— Do this —
Copy out the listing from the line containing "You are a GUI" through the end, with both ends included and the pictures left out.

— Rows —
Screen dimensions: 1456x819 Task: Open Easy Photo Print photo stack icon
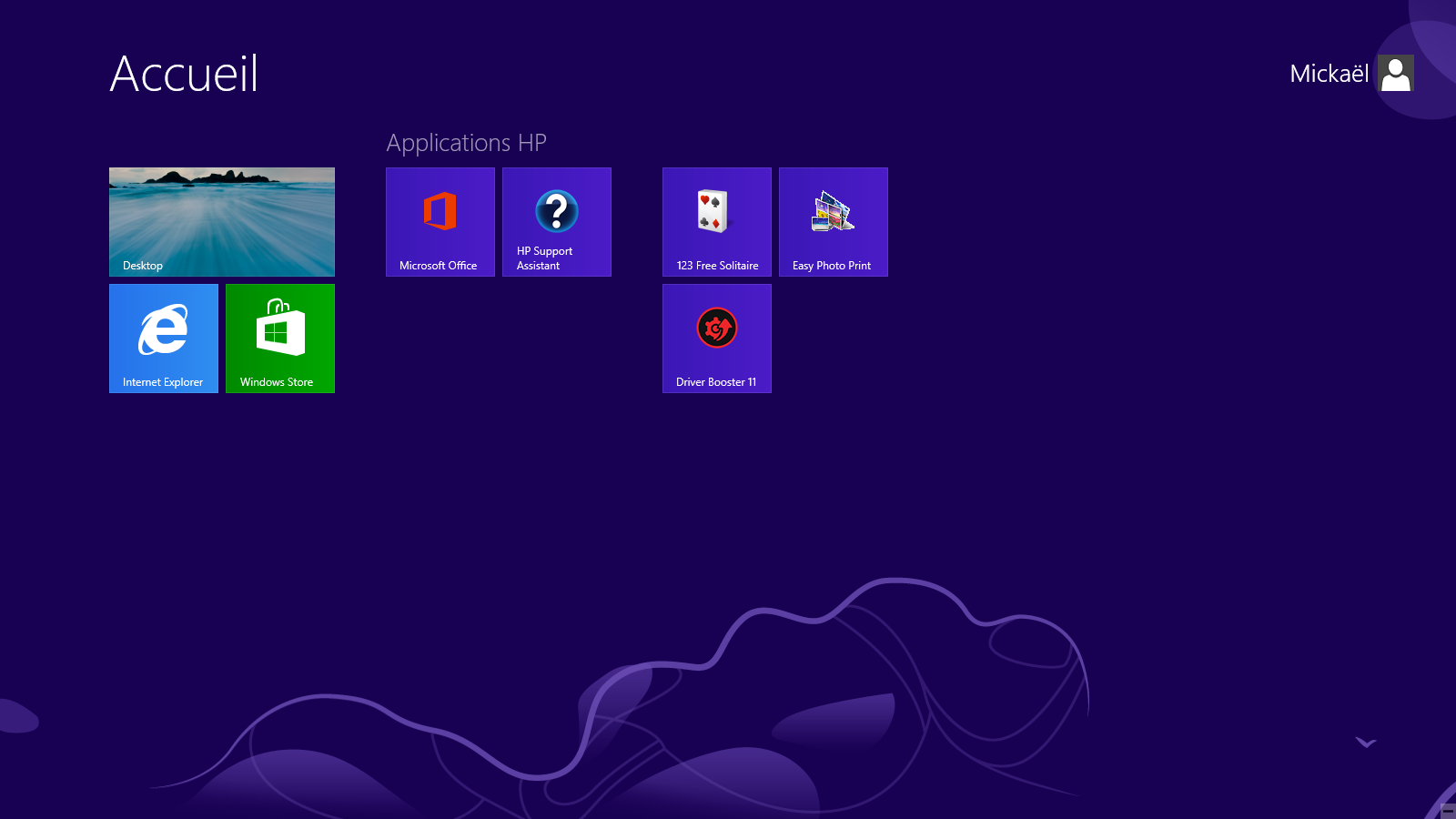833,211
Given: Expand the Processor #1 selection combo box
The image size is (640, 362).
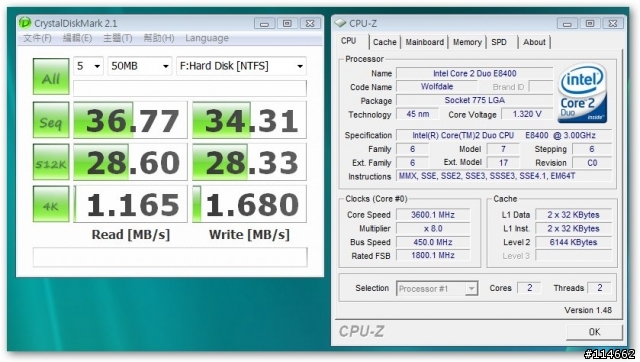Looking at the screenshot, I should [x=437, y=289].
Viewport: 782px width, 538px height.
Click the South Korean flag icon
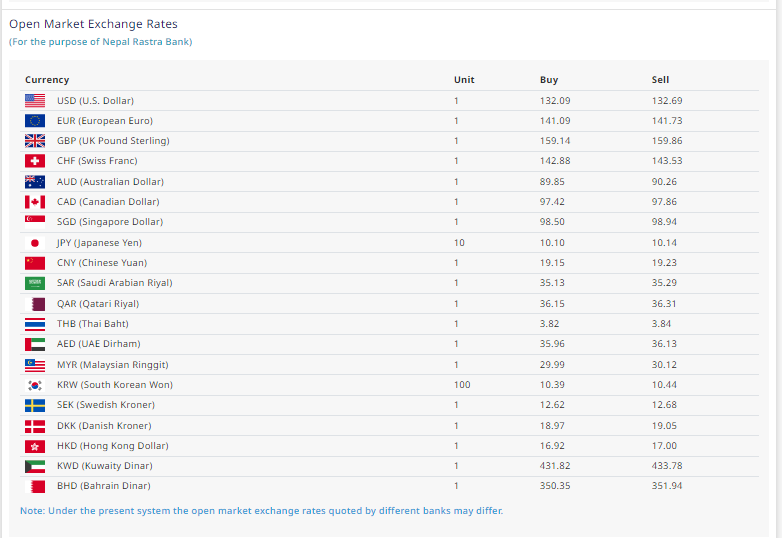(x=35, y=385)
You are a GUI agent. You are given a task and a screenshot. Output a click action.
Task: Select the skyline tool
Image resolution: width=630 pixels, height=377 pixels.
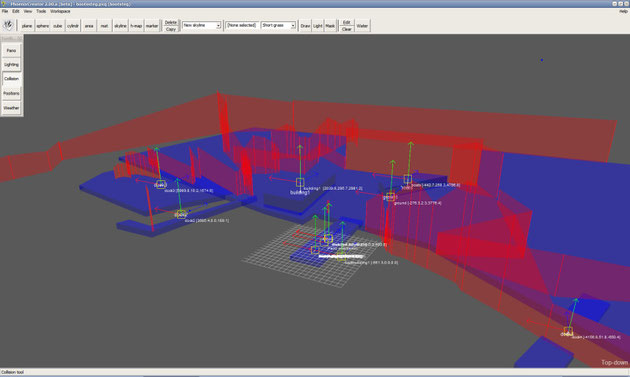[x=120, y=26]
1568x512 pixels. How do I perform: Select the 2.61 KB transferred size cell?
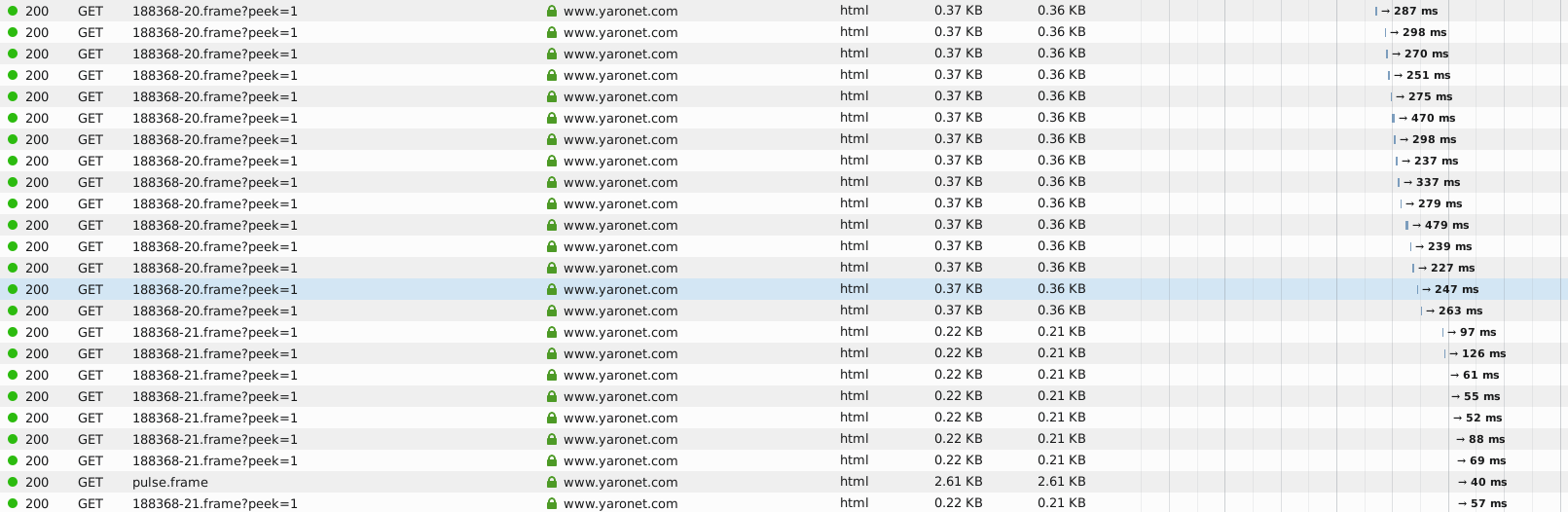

— Answer to this task —
You are a GUI agent. You are given a task and a screenshot. Output a click action.
Task: Select the skyline tool
Image resolution: width=630 pixels, height=377 pixels.
[x=120, y=26]
1568x512 pixels. How do I perform: Select the 2.61 KB transferred size cell?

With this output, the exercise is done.